Component Spotlights

debugging (skill)

What it does: Activates on any technical debugging scenario -- test failures, browser bugs, CI/CD issues, performance problems. Enforces the Iron Law (no fixes without root cause investigation) and guides through four phases: Root Cause Investigation (read errors, reproduce, check changes, trace data flow), Pattern Analysis (find working examples, compare against references), Hypothesis Testing (form single hypothesis, test minimally), and Implementation (failing test, single fix, verify).

Input -> Output: Error description, stack trace, or failing behavior -> Systematic diagnosis identifying the root cause, a targeted fix addressing the source (not the symptom), defense-in-depth validation, and verification evidence.

When to use:

  • Any test failure (unit, integration, E2E)
  • Bugs in production or development
  • Performance problems
  • CI/CD pipeline failures
  • Browser or UI issues
  • Especially when under time pressure or after multiple failed fix attempts

When NOT to use:

  • Writing new tests or setting up frameworks (use testing-framework)
  • TDD methodology or writing tests before code (use test-driven-development)
  • Code review or PR review (use code-review)

Try these prompts:

AuthService.test.ts fails with "connection refused" but only in GitHub Actions, not locally. Error:

Error: connect ECONNREFUSED 127.0.0.1:5432
    at TCPConnectWrap.afterConnect [as oncomplete] (node:net:1494:16)

The test starts a PostgreSQL container in beforeAll(). Recent change: we added a caching step to the workflow 3 days ago. Walk me through systematic debugging for this environment-specific failure.
I've tried 3 different fixes for what I think is a race condition in our queue processor. The test still fails intermittently. I'm starting to doubt my root cause hypothesis. Here's the test, the production code, and the three things I tried.

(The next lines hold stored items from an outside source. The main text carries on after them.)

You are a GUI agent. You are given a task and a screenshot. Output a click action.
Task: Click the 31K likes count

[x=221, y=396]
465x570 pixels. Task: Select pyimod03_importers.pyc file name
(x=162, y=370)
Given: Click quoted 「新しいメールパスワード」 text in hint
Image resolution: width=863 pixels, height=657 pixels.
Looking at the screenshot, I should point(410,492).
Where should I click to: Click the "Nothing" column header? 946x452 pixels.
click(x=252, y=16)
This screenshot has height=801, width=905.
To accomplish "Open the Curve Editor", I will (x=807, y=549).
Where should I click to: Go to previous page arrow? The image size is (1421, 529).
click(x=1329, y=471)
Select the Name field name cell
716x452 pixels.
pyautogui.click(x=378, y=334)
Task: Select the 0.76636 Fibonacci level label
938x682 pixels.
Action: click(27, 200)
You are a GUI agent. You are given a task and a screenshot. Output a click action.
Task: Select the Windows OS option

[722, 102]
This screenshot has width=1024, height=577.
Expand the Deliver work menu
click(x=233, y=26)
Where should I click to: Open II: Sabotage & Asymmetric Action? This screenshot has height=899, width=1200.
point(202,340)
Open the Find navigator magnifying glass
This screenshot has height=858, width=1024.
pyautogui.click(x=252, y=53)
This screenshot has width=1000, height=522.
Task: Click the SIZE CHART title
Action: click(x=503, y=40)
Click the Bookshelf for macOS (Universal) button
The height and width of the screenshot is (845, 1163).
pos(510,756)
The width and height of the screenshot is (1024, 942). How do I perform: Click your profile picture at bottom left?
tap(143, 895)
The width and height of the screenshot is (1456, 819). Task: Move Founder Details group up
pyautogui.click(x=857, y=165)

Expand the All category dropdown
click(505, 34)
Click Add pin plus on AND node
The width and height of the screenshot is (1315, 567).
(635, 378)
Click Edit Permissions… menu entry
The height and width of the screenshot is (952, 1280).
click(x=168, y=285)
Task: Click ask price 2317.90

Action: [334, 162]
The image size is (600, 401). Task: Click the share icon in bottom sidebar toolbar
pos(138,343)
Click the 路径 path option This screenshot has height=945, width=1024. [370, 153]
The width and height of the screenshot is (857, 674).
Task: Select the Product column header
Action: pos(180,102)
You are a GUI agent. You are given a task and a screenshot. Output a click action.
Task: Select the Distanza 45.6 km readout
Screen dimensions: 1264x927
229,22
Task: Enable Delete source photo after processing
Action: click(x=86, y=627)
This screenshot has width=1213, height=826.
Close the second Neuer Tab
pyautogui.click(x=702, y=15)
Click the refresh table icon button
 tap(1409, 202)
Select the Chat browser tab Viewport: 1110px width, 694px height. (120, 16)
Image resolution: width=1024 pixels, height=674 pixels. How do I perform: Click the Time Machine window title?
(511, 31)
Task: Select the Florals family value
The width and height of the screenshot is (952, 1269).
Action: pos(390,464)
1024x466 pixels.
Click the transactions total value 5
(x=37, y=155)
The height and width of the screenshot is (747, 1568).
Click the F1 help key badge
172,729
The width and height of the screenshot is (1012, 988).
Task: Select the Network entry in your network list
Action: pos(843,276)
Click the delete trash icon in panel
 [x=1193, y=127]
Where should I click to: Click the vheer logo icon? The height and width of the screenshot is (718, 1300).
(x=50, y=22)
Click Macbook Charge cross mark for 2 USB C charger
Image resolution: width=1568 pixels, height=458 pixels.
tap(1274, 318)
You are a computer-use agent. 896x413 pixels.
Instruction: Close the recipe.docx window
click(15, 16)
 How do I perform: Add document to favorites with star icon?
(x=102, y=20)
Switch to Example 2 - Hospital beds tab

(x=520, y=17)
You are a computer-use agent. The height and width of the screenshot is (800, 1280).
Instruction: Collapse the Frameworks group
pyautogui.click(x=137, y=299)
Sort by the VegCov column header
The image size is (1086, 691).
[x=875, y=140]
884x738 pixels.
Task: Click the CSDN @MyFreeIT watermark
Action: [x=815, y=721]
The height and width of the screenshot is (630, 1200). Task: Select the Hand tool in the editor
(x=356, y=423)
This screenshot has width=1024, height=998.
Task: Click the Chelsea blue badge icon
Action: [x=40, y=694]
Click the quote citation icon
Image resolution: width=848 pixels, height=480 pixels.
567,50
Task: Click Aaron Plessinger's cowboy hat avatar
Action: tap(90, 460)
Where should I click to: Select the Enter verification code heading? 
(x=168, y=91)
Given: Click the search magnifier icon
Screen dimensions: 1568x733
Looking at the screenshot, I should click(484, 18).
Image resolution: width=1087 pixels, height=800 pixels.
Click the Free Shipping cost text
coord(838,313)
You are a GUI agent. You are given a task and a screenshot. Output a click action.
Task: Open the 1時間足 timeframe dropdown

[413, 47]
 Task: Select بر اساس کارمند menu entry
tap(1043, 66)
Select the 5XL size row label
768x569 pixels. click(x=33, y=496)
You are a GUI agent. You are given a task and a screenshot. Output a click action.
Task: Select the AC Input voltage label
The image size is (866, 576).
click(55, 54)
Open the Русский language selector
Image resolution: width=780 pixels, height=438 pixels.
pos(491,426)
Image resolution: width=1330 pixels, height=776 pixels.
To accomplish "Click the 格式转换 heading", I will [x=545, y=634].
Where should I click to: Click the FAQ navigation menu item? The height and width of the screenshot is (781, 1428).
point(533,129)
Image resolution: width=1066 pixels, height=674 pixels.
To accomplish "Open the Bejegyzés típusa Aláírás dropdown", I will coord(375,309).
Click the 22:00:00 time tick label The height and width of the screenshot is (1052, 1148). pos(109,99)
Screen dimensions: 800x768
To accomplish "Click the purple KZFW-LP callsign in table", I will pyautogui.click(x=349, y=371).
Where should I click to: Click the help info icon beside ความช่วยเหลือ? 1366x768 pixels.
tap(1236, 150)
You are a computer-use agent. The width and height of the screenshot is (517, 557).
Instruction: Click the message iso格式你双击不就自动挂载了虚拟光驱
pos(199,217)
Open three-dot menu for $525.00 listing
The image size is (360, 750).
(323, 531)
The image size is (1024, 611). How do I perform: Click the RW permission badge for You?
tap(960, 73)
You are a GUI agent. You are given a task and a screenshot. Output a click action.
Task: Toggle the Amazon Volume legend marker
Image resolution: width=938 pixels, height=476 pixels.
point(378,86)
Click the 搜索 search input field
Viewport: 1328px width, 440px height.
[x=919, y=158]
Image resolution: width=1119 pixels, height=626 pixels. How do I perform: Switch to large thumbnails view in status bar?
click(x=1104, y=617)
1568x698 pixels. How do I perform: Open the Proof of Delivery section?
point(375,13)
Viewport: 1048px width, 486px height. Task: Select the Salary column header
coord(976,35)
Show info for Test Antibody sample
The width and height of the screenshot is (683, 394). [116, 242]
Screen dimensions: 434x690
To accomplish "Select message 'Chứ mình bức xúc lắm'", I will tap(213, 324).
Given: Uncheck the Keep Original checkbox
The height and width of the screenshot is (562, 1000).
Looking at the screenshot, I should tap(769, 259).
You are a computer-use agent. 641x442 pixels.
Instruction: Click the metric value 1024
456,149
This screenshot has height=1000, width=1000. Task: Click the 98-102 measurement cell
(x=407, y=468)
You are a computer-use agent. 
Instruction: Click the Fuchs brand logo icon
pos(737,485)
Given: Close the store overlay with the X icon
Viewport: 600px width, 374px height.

[paste code and attempted fixes]
My React checkout component renders correctly in Chrome 120 but the shipping address section collapses to zero height in Safari 17. The DevTools console shows no errors. How do I use the inspector to diagnose this CSS layout issue?
Our GitHub Actions test suite passes 70% of the time. When it fails, the error is always in user.integration.test.ts but different assertions fail each time. This started last Tuesday after we added the Redis session store. How do I isolate which test is causing the pollution?

Key references (selected):

Reference Topic
systematic-debugging/ Core four-phase debugging methodology with pressure test scenarios
root-cause-tracing.md Backward tracing from symptom to source
defense-in-depth.md Multi-layer validation at entry point, business logic, environment, instrumentation
cdp-domains.md 47 Chrome DevTools Protocol domains for browser automation
e2e-workflow/ 8-phase visual debugging workflow: discovery through export
cicd-troubleshooting.md Comprehensive CI/CD debugging for GitHub Actions, GitLab CI
performance-guide.md Core Web Vitals measurement and optimization
workflow-modules/ai-debugging.md AI-powered error classification, pattern matching, solution generation

Chrome DevTools Scripts (scripts)

What they do: 9 Puppeteer-based automation scripts for browser debugging. Navigate to URLs, capture screenshots, click elements, fill forms, execute JavaScript in page context, extract interactive element metadata, monitor console messages, track network requests, and measure Core Web Vitals with trace recording.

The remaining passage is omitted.